世界的に事件や騒ぎを引き起こす『デスノート』、映画が米国で公開
5月21日12時0分配信 WIRED VISION
写真: WIRED VISION |
漫画作品からアニメや小説、実写版映画、ビデオゲーム、ポルノが派生することは知られているが、漫画『DEATH NOTE』(デスノート)は、作品に触発された犯罪が世界各地で発生し、国際的な論争を巻き起こしている。
『デスノート』は、名前を書き込まれた人は必ず死ぬというノートをめぐる漫画作品。これに基づいて実写版SF映画が制作されたが、この映画のほか、アニメや小説、2部構成のテレビ番組も制作されている。
そしてこの1年間に、原作漫画に関係して、中国とバージニア州でいじめ事件、ベルギーで未解決の殺人事件が起きている。ベルギーの事件では殺人犯が、自分はこの作品の登場人物だと主張している。
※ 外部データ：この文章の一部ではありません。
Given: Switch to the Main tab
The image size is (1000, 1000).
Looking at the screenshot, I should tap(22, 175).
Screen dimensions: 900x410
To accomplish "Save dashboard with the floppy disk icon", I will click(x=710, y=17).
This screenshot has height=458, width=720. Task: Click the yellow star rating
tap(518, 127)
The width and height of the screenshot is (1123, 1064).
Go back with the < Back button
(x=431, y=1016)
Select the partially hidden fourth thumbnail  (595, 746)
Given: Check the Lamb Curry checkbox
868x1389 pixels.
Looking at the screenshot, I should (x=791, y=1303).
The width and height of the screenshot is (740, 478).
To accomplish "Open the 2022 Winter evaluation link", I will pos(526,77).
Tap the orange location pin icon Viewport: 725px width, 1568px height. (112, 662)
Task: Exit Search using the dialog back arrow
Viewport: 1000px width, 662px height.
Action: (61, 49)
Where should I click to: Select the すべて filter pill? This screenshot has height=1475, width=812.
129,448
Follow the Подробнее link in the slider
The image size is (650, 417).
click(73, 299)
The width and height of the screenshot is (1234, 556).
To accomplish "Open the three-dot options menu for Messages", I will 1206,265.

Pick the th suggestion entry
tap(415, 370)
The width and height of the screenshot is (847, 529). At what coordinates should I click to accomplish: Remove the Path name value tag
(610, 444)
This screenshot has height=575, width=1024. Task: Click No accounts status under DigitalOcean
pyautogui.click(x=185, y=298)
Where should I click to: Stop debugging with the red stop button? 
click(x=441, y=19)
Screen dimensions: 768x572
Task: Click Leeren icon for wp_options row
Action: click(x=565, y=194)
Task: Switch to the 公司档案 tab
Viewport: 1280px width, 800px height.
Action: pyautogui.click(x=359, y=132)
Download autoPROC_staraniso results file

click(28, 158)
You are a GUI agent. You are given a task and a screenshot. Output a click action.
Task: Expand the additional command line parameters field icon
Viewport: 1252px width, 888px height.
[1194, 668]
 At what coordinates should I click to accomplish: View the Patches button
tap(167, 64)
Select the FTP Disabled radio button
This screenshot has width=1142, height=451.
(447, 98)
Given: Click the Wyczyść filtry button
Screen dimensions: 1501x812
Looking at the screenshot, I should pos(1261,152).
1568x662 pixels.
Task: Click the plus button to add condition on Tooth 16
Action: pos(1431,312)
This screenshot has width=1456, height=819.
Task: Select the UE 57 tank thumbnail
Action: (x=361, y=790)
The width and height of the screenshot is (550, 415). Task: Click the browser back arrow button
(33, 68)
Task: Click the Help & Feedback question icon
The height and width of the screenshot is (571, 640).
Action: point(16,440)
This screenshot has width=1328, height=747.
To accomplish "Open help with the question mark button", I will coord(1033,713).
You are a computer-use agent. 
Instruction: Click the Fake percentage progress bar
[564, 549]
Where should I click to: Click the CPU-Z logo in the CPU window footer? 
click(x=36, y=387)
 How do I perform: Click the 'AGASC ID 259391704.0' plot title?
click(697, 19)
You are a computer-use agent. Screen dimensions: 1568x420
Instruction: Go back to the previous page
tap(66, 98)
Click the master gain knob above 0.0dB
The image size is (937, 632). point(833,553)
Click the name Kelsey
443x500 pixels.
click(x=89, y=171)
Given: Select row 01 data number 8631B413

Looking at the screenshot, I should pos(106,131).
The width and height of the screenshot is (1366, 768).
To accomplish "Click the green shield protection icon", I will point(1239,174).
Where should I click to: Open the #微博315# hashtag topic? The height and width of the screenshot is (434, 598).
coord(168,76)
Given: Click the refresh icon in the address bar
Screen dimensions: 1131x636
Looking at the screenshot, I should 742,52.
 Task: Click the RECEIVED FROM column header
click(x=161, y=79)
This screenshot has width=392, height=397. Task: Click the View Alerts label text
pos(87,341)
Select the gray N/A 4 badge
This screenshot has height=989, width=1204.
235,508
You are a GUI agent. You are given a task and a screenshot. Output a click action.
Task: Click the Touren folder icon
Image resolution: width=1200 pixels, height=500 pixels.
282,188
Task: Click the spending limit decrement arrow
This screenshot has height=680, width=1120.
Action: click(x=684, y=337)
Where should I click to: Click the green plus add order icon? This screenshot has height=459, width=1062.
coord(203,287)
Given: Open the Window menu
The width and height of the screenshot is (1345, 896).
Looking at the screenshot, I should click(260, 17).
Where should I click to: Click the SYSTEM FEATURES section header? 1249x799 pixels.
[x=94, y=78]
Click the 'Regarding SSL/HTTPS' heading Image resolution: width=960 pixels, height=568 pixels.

「親が自分の子に観るよう勧める類の映画ではない」と、映画『デスノート』の監督である金子修介氏は言う。
漫画は、永遠の娯楽を子どもたちに与えるだけでなく、医療問題、物理学、性教育、民法といったまじめな話題を気軽に紹介する方法として、しばしば日本では利用されている。だが、漫画『DEATH NOTE』によって、日本で最も人気の高い印刷媒体である漫画は国際的に議論を呼ぶ話題に変わり、親たちは、子どもが漫画を読むのを全面的に禁止すべきか思案するようになった。
漫画『DEATH NOTE』は、警察庁幹部を父として、申し分のない家庭に生まれた成績優秀な17歳の少年、夜神月(やがみライト)が主人公の物語だ。
何不自由ない生活を送っていた月は、ある日偶然、死神のノートを手に入れる。月は、このノートにすべての犯罪容疑者の名前を書き込んで、世の中から悪を一掃しようと決意する。月は驚くほど機知に富み、歪んだ善意を抱いていたが、そのうちにブレーキが利かなくなり、無名のヒーローから追跡不能な悪党に変わる。
原作漫画は2003年に『週刊少年ジャンプ』に掲載され、2006年に、この作品を原作とする全37話のアニメが初めて放送された。
アニメ版が日本以外の国に配信されると、作品を模倣した犯罪が発生し始めた。
『DEATH NOTE』論争が最初に巻き起こったのは中国だった。2007年に生徒たちが学校にデスノートを持ち込んだことから、中国政府は、「日本の人気作品が元になっている、ぞっとするようなノートや雑誌」などの販売を禁止した。[リンクされている記事によると、2007年5月の段階で、約2400にのぼる海賊版書籍と400の海賊版ディスクが没収されたという。]
数カ月後、地元警察が「マンガ殺人」と呼ぶ事件がベルギーで起きた。人間の大腿部2本と、これらの大腿部に切断面が整合する胴体がハイキングコースで発見されたのだ。
遺体のそばには、「WATASHI WA KIRA DESS(私はキラです)」と、作品の中に出てくる言葉がローマ字書きされたメモが残されていた。連続殺人犯が関係している疑う人がいる一方で、遺体の一部を手に入れることができる医学生による悪趣味ないたずらという見方もある。
続いて、米国のサウスカロライナ州やバージニア州、アラバマ州で、生徒たちが、敵対者の名前を書き連ねたデスノートの模造品を持ち歩いて停学処分を受けた。
一部の親や教師は、こうした病的な発想が子どもたちに売り込まれていることに激怒しており、『DEATH NOTE』関連の作品を米国で禁止すべきだという声も上がっている。[アラバマ州での事件を報道する4月4日付けの記事によると、米国でのアニメ版『デスノート』は、Cartoon Networkのアダルト向けセクション“Adult Swim”で放映されているという。 ]
金子監督の実写版映画は、5月20日、21日(米国時間)の2日間限定で、米国の一部映画館で公開される[リンクされているサイトによれば、公式にはレーティングされていないが、15歳未満の入場を禁止する「R」指定にあたるとされている。]。
サスペンスや日本人の美少年、カッコいい女性捜査官が好きな人なら、誰でも楽しめる126分のサスペンス映画だ。この映画が日本で公開されてから2年近く経つが、映画フェスティバルに出品された以外で米国公開されるのは、今回が初めてだ。
「『言葉に魂が宿る』というのは、古くから日本にある考え方だ。ある意味で、非常に日本的なストーリーだ」と金子監督は言う。『デスノート』以前の金子監督は、実写版映画『ガメラ』シリーズで知られていた。
金子監督は、作品をめぐって論争が起きているのは滑稽だと思う、と述べている。
「この映画を観るのを防げば子どもたちが良くなるのなら、なぜ、すべての悪いニュースを見せないようにしないのだろうか?」と金子監督は述べている。